Question: Why Eq. (1.1) holds for each of the two cases mentioned (underlined red and green)?
Simple clear explanation would be much appreciated. My knowledge is Rudin's Principles of Real Analysis snd Hardy's Number Theory book.
For the first "when":
If $1,\alpha$ and $\beta$ are linearly dependent over the rationals then this means that we can write: $$ r=s\alpha+t\beta,$$ for some $r,s,t\in\mathbb{Q}$, where $r,s$ and $t$ are not all $0$. We will assume that neither $\alpha$ nor $\beta$ are rational numbers, since for any $\frac{u}{v}\in\mathbb{Q}$, we have: $$\inf\limits_{q\geq{1}}\left\|q\frac{u}{v}\right\|=\left\|v\frac{u}{v}\right\|=\|u\|=0.$$
In this case $s\neq{}0$, since otherwise this would imply that:
$$r=t\beta,$$
and so, either $\beta\in\mathbb{Q}$ or $t=0$. Similarly, we can conclude that $t\neq{0}$. By rearranging the top equation, dividing through by $t$ and relabelling, we have:
$$\beta={s}'\alpha+r',$$
with $s',r'\in\mathbb{Q}$ and $r'\neq{0}$. To simplify future steps, we will write $r'=\frac{u}{v}$ and $s'=\frac{w}{v}$, where $u,w\in\mathbb{Z}$ and $v\in\mathbb{Z}_{\geq{1}}$.

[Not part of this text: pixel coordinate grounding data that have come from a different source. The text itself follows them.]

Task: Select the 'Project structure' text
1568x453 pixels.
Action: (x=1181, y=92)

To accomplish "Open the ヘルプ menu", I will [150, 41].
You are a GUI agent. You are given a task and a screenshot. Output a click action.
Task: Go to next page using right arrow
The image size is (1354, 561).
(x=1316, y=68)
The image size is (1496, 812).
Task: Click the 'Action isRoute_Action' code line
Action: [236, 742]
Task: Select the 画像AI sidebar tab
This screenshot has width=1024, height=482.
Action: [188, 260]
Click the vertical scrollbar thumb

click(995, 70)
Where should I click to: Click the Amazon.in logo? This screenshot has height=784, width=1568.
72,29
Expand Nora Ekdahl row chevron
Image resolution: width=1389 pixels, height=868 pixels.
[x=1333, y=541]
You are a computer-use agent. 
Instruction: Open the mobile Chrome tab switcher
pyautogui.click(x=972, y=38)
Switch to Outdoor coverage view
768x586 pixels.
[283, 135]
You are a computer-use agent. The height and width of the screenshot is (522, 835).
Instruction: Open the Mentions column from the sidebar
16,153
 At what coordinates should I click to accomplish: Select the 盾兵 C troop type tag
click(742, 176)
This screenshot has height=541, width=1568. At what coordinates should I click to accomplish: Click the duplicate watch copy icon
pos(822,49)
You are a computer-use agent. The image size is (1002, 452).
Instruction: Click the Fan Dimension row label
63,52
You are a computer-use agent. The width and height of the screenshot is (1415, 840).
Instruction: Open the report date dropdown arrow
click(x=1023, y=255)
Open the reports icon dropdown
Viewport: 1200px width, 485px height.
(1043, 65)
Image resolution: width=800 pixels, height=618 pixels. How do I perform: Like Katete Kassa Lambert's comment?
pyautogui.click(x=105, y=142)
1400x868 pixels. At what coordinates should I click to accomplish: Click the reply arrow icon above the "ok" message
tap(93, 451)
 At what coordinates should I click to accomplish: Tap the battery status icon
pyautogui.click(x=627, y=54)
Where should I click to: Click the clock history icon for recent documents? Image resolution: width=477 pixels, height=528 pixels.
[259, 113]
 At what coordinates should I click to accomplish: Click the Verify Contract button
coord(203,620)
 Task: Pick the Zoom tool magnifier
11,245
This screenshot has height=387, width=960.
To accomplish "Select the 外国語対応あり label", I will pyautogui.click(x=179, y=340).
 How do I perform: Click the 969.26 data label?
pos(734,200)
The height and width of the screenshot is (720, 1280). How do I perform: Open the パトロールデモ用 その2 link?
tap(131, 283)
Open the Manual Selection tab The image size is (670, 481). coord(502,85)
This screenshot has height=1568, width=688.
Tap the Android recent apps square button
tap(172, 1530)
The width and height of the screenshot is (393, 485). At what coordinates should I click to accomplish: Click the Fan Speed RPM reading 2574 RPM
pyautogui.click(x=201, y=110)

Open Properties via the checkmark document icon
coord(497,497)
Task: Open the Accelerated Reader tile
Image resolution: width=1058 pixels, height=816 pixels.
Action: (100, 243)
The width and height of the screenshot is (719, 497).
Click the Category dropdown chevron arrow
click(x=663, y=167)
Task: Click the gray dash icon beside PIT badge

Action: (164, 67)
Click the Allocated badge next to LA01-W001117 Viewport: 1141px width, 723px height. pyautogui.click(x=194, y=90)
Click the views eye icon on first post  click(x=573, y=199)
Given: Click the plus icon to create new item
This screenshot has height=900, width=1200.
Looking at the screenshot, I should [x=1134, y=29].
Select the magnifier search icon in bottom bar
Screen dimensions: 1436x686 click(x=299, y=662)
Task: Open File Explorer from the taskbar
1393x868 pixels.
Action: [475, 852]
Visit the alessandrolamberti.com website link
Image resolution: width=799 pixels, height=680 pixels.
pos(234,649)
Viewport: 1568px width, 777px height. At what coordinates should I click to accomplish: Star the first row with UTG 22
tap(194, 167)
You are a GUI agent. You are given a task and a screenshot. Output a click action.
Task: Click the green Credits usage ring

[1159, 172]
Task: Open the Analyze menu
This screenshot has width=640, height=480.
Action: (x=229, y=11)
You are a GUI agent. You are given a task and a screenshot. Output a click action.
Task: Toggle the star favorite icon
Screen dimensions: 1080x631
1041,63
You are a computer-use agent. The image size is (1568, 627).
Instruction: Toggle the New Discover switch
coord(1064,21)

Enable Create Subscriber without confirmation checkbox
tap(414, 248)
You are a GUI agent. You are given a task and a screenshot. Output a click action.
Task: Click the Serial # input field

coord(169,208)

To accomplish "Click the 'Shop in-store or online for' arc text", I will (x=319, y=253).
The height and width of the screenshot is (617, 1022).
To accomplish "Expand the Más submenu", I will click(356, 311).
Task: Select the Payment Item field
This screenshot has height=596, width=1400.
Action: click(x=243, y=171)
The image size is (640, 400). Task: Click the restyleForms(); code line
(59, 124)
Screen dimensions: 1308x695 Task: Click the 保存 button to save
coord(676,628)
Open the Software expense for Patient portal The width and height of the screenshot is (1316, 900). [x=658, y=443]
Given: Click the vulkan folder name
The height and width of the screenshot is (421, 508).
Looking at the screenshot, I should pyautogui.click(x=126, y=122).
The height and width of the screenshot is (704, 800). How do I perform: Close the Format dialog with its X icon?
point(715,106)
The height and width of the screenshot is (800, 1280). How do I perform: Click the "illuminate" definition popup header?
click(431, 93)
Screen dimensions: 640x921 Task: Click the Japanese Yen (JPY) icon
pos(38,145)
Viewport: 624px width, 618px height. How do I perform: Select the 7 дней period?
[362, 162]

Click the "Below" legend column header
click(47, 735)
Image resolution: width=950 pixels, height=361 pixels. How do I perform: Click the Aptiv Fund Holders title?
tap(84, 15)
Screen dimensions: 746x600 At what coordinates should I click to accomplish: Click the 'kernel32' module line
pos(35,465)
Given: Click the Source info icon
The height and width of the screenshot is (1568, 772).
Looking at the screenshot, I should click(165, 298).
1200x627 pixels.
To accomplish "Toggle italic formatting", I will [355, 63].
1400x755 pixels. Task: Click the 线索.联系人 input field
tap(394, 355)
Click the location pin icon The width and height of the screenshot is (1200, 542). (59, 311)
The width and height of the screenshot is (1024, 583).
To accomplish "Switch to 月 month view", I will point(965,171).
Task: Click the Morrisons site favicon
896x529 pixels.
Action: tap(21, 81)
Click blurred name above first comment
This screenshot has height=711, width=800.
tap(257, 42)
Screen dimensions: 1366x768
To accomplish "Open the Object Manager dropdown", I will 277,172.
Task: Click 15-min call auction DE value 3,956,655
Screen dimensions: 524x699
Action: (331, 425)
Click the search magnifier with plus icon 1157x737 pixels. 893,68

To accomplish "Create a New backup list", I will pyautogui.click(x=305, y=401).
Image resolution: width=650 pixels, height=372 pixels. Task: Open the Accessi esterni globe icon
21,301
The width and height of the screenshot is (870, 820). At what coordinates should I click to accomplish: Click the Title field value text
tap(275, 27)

The first thing to note is that if $y=x+m$ for some $m\in\mathbb{Z}$, then: $$\|y\|=\|x+m\|=\|x\|,$$ by definition of the nearest integer function.
Secondly, if for some $x,y\in\mathbb{R}$ there is an $m\in\mathbb{Z}$ such that $y=mx$, then the distance to the nearest integer function satisfies the following property:
\begin{align} \|y\|=\|mx\| &= \min\left\{|mx-r|: n\in\mathbb{Z}\right\}\\ &= \min\left\{|m|\cdot\left|x-\frac{r}{m}\right|: r\in\mathbb{Z}\right\}\\ &= |m|\cdot\min\left\{\left|x-\frac{r}{m}\right|: r\in\mathbb{Z}\right\}\\ &\leq|m|\cdot\min\left\{\left|x-r\right|:r\in\mathbb{Z}\right\}\\ &=|m|\cdot\|x\| \end{align}
Piecing this together, if there is some $\frac{u}{v},\frac{w}{v}\in\mathbb{Q}$ with $\beta=\frac{u}{v}\alpha+\frac{w}{v}$, we have the following:
\begin{align} vq\cdot\|vq\alpha\|\cdot\|vq\beta\| &=vq\cdot\|vq\alpha\|\cdot\left\|v\left(q\frac{u}{v}\alpha+\frac{w}{v}\right)\right\|\\ &= vq\cdot\|vq\alpha\|\cdot\left\|uq\alpha+w\right\|\\ &= v^2\cdot{q}\cdot\|q\alpha\|\cdot\|uq\alpha\|\\ &\leq{} v^2\cdot|u|\cdot{q}\cdot\|q\alpha\|^2\end{align}
where $C\in\mathbb{N}$ is some constant (and assuming $v\geq{1}$).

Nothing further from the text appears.